* _TASK INSTRUCTIONS_
Reproduce only the entries from the line containing "Click the +1.5 magic resistance percent value" through the line containing "tap(139, 400)", changing "Sign Out" to "Log Out" and leaving everything else the same.

+ + + + +

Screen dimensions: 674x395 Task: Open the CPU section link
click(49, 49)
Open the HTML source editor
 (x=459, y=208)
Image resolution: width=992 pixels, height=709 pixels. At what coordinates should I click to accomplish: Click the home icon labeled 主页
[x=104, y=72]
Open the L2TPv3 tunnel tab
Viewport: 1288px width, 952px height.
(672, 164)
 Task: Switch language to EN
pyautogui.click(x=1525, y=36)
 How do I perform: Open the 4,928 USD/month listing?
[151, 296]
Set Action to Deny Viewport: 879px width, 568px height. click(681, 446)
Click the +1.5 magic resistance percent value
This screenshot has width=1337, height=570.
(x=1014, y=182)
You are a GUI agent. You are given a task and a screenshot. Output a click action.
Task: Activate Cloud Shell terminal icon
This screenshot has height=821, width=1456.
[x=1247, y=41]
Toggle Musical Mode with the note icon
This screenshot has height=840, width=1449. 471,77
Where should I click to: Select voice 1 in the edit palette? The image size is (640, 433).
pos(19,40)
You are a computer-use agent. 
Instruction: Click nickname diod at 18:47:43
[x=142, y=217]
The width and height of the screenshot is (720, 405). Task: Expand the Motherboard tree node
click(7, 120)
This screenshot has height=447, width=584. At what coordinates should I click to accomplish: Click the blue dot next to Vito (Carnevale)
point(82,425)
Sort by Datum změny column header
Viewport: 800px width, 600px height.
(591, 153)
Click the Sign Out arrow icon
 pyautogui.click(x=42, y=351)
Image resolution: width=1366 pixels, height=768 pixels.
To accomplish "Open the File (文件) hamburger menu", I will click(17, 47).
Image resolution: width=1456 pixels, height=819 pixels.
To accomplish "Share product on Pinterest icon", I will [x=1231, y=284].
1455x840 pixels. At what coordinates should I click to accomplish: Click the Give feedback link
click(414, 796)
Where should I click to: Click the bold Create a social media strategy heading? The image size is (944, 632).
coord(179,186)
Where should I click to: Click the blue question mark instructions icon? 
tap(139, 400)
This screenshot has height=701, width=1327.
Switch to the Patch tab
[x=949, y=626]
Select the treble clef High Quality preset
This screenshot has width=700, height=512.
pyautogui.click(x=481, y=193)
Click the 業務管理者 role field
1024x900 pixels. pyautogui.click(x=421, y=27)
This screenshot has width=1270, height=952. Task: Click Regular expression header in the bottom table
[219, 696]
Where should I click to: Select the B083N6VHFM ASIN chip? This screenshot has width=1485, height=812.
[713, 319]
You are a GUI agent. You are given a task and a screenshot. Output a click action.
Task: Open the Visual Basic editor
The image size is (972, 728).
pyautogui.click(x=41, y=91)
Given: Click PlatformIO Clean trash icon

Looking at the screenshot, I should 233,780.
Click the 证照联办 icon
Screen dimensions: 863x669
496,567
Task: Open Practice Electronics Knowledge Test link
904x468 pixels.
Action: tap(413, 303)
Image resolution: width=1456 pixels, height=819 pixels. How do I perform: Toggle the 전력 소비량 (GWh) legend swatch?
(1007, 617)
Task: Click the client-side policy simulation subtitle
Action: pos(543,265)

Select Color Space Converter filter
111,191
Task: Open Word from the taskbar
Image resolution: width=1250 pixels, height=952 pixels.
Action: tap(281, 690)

+ + + + +

* _ANSWER BELOW_
Click the +1.5 magic resistance percent value
This screenshot has width=1337, height=570.
(x=1014, y=182)
You are a GUI agent. You are given a task and a screenshot. Output a click action.
Task: Activate Cloud Shell terminal icon
This screenshot has height=821, width=1456.
[x=1247, y=41]
Toggle Musical Mode with the note icon
This screenshot has height=840, width=1449. 471,77
Where should I click to: Select voice 1 in the edit palette? The image size is (640, 433).
pos(19,40)
You are a computer-use agent. 
Instruction: Click nickname diod at 18:47:43
[x=142, y=217]
The width and height of the screenshot is (720, 405). Task: Expand the Motherboard tree node
click(7, 120)
This screenshot has height=447, width=584. At what coordinates should I click to accomplish: Click the blue dot next to Vito (Carnevale)
point(82,425)
Sort by Datum změny column header
Viewport: 800px width, 600px height.
(591, 153)
Click the Log Out arrow icon
 pyautogui.click(x=42, y=351)
Image resolution: width=1366 pixels, height=768 pixels.
To accomplish "Open the File (文件) hamburger menu", I will click(17, 47).
Image resolution: width=1456 pixels, height=819 pixels.
To accomplish "Share product on Pinterest icon", I will [x=1231, y=284].
1455x840 pixels. At what coordinates should I click to accomplish: Click the Give feedback link
click(414, 796)
Where should I click to: Click the bold Create a social media strategy heading? The image size is (944, 632).
coord(179,186)
Where should I click to: Click the blue question mark instructions icon? 
tap(139, 400)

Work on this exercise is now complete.